Existe relação entre o sotaque e o voto para presidente?


Este blog não costuma falar de política, mas, se sou um pseudolinguista, posso muito bem ser um pseudo cientista político. (Ou seria pseudocientista político? Clique aqui para ler sobre isso.)

O mapa da esquerda mostra o resultado do primeiro turno das eleições presidenciais de 2006. Os municípios vermelhos foram os que votaram mais no candidato do PT, Luiz Inácio Lula da Silva, enquanto os azuis foram aqueles onde quem teve mais votos foi o PSDB com Geraldo Alckmin. Uma divisão regional quase idêntica foi vista na eleição de 2010, novamente opondo PT e PSDB.

O mapa da direita divide o Brasil em duas partes de acordo com o sotaque. Na parte vermelha, as pessoas pronunciam o R de porta com um som aspirado ou gutural, igual ao de RR. Na parte azul, o R de porta é alveolar (pronunciado com a língua no céu da boca), seja como aproximante retroflexo (o famoso "R caipira") ou como um tepe (igual ao R de "caro"). A área arroxeada é de sotaque indefinido (conforme Antenor Nascentes).


E que é que a gente constata? As regiões com R gutural são quase sempre as mesmas que votam no PT, enquanto as de R alveolar correspondem aproximadamente às que votam no PSDB. Tem exceções no Norte, mas isso é de se esperar quando tem tantos fatores envolvidos. A correlação é especialmente clara em Minas Gerais: dentro desse estado passa a falha geológica entre os sotaques, e ela é bem próxima da linha que separa os municípios vermelhos dos azuis.

Achou a tese viajada? Pois saiba que, num país colonizado, o sotaque de cada região é determinado pela história da sua ocupação, pelos movimentos migratórios que passaram por lá. A variante local da língua faz parte de um pacote cultural maior que pode ajudar a explicar o voto, mesmo que indiretamente. 

Quer um exemplo? A área roxa do mapa tem sotaque dito indefinido porque o mapa foi feito nos anos 50, quando era "praticamente despovoada". Desde então, a região virou uma fronteira agrícola e recebeu um grande fluxo de migrantes, boa parte deles vindos do Sul. Essa nova realidade, que certamente tem efeitos eleitorais, também vai ser refletida no sotaque dos habitantes. 

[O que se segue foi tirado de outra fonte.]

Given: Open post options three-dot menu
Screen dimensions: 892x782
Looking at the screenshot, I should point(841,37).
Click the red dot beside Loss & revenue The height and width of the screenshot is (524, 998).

A melhor explicação para a correlação entre sotaque e voto parece ser que o sotaque também está correlacionado com o IDH. Nas últimas eleições, o IDH teve uma correlação fortíssima com o voto. Os municípios mais desenvolvidos tenderam a votar no PSDB, enquanto os mais pobres tenderam a escolher o PT. 

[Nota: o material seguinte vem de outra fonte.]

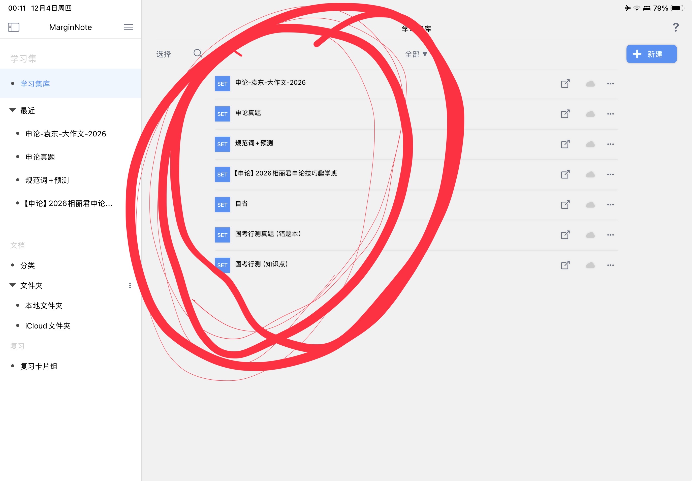Open the 全部 filter dropdown
This screenshot has width=692, height=481.
coord(416,54)
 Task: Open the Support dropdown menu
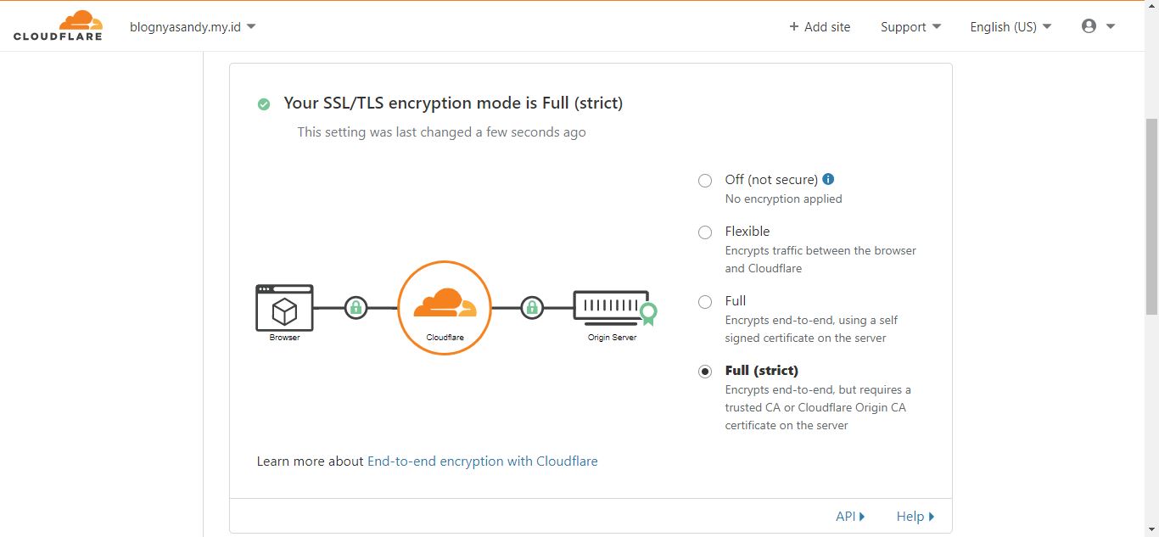tap(911, 26)
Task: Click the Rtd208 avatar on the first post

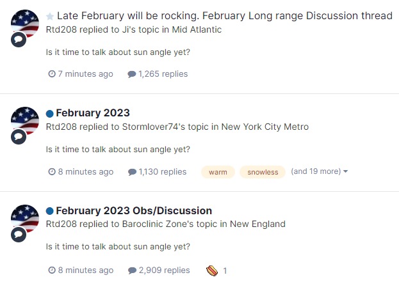Action: [x=25, y=24]

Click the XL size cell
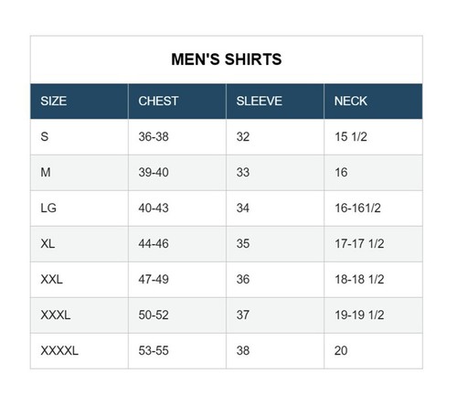click(x=80, y=244)
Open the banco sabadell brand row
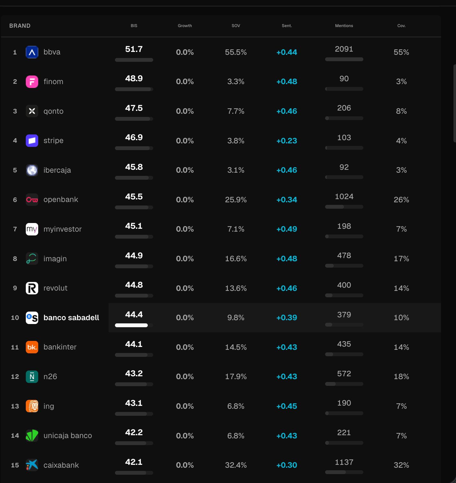456x483 pixels. (71, 318)
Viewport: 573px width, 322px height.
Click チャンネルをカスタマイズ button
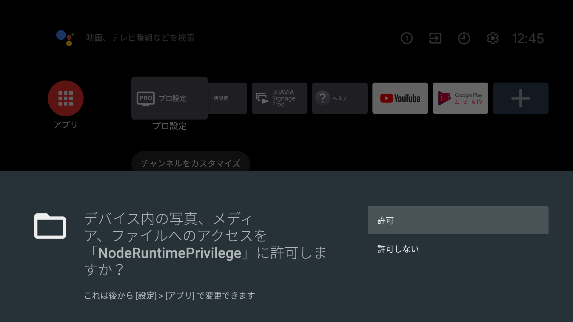(x=190, y=163)
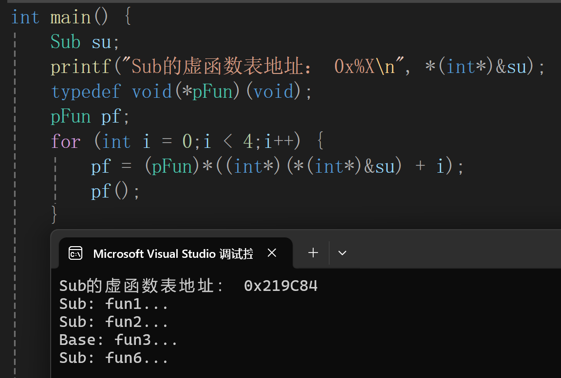Click the Sub: fun6... output text

click(113, 358)
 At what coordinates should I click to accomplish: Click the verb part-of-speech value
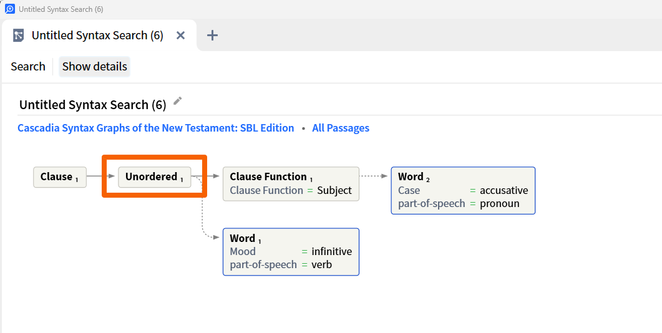point(321,264)
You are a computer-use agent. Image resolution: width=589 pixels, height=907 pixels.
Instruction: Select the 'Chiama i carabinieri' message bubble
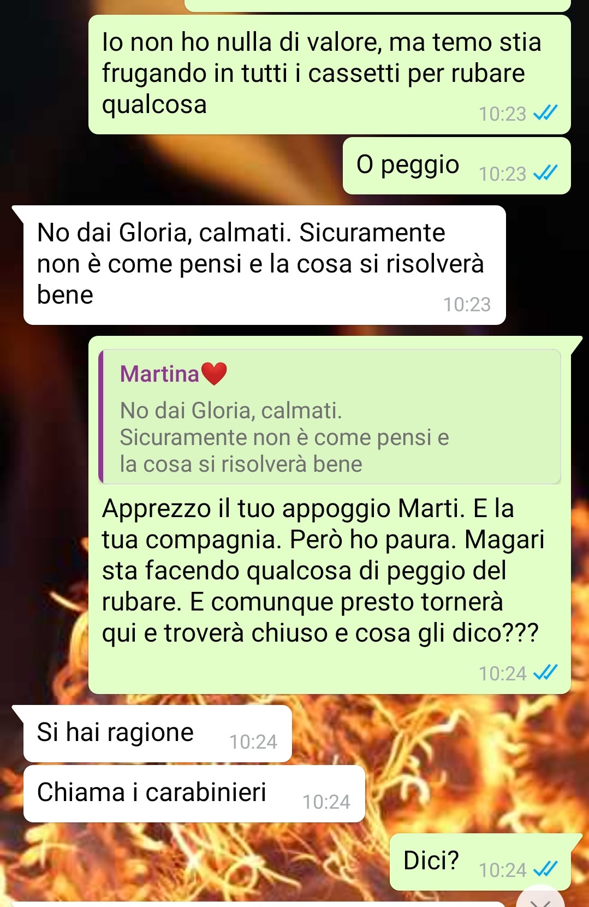click(x=194, y=793)
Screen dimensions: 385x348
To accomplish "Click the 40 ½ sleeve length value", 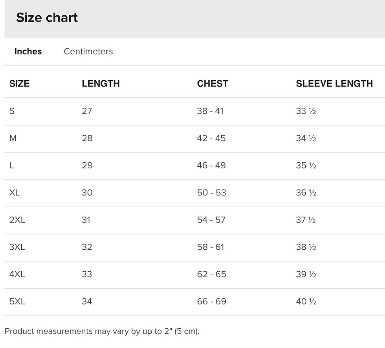I will pos(306,302).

O mapa da esquerda é o mapa eleitoral de 2006; o da direita é o mapa do IDH municipal do ano 2000. Por cima dos dois, você vê a isoglossa que separa os sotaques de R gutural com os de R alveolar.

A correlação entre IDH e sotaque fica mais forte quando se classifica os sotaques de outra forma: segundo pronunciam sereno como "sé-reno" (E aberto) ou "sê-reno" (E fechado). Essa é a divisão mais importante entre os sotaques brasileiros; Antenor Nascentes usou ela para dividir o país linguisticamente entre Norte e Sul. Vejam de novo o mapa de IDH, dessa vez com a nova isoglossa:

Qual foi a grande diferença? O Rio de Janeiro e o Espírito Santo mudaram de lado. São estados atípicos, porque são ricos e têm sotaque de tipo sulista, mas ao mesmo tempo têm R gutural e votaram no Lula em 2006. Na eleição seguinte, a de 2010, o PSDB melhorou seu desempenho nos dois estados. Será que eles são os nossos swing states? (Nos EUA, chamam de swing state um estado que pode votar tanto num partido como em outro, sendo por isso imprevisível.)